CUSTOMERS of Electricite du Cambodge (EDC) in Phnom Penh and five other provinces would pay a new value-added tax (VAT) on electricity consumed beginning March 1, under a new plan proposed by the Ministry of Industry, Mines and Energy at a meeting on Monday.
Ministry officials say the new tax, the rates of which differ from province to province and are adjusted for the scale and type of consumer, will help EDC become self-sufficient following an end to government subsidies of electricity later this year.
Representatives of Cambodia’s business community, however, have voiced concern that the new tax could hinder investment in the country’s export industries, which are struggling to remain competitive in the post-downturn global economy.
Ith Praing, a secretary of state at the ministry, said current electricity prices, which have been in effect since 2006, do not reflect the current oil price on the world market and other input costs for generating power, and thus have been draining revenue from EDC.
“Because EDC is the major power supplier for the national grid, it is crucial that they become a sustainable enterprise that does not need subsidies from the national budget,” he said.
Ith Praing said that a household in Phnom Penh using less than 50 kilowatt-hours per month currently pays 390 riels (US$0.093) per kilowatt-hour, or just over half of the cost of producing the power. With the application of the new VAT, the price for the same household will be 610 riels ($0.14) per kilowatt hour.
Chou Kimleng, an undersecretary of state at the Ministry of Economy and Finance, said that although consumers could face a significant hike in electricity prices, the burden of subsidies on the government’s budget is growing even faster.
“From 1999 until 2006, the government spent about 158 billion riels (U$37.7 million) subsidising the EDC. Since 2007, the government has already spent $36 million,” he said.
Commercial consumers of electricity say they are concerned that the new VAT – which in addition to Phnom Penh will affect Kandal, Kampong Speu, Takeo, Preah Sihanouk and Kampong Cham provinces – would only drive up production costs at a time when the competitiveness of Cambodian industries is at a historic low.
According to a December 2009 International Monetary Fund report on Cambodia’s garment sector, “Competitiveness in Cambodia is hampered by several factors, mainly lower productivity, unreliable supply and high cost of electricity (about 15 percent of total cost).”
Nguon Meng Tech, director general of the Cambodia Chamber of Commerce, said he hoped the government would reconsider its position on taxing EDC’s industrial customers.
“If they apply this across the board, it could be very problematic.
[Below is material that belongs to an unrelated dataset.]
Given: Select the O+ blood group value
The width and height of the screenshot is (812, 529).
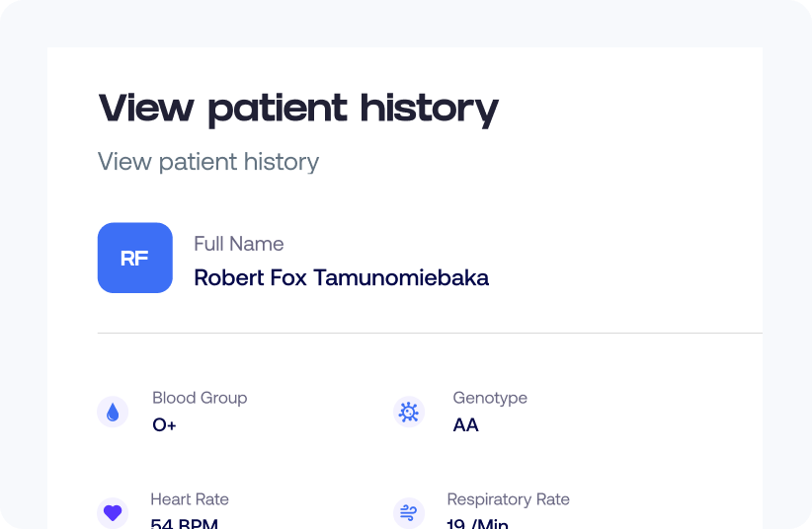Looking at the screenshot, I should pos(164,426).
It will make it even harder to get investors to come here to do business,” Nguon Meng Tech said. “But maybe the prime minister will take a good look, along with Deputy Prime Minister [and Minister of Finance] Keat Chhon, in order to come up with a solution. Otherwise, we won’t be competitive with neighbours like Laos and Vietnam.”
Ken Loo, secretary general of the Garment Manufacturers’ Association of Cambodia, said that one such solution would be to give recovering industries a reprieve from the new tax.
“Of course, this is something to be concerned about.… In all possibility, we will try to approach the government for a waiver or an exemption, at least on a temporary basis,” he said.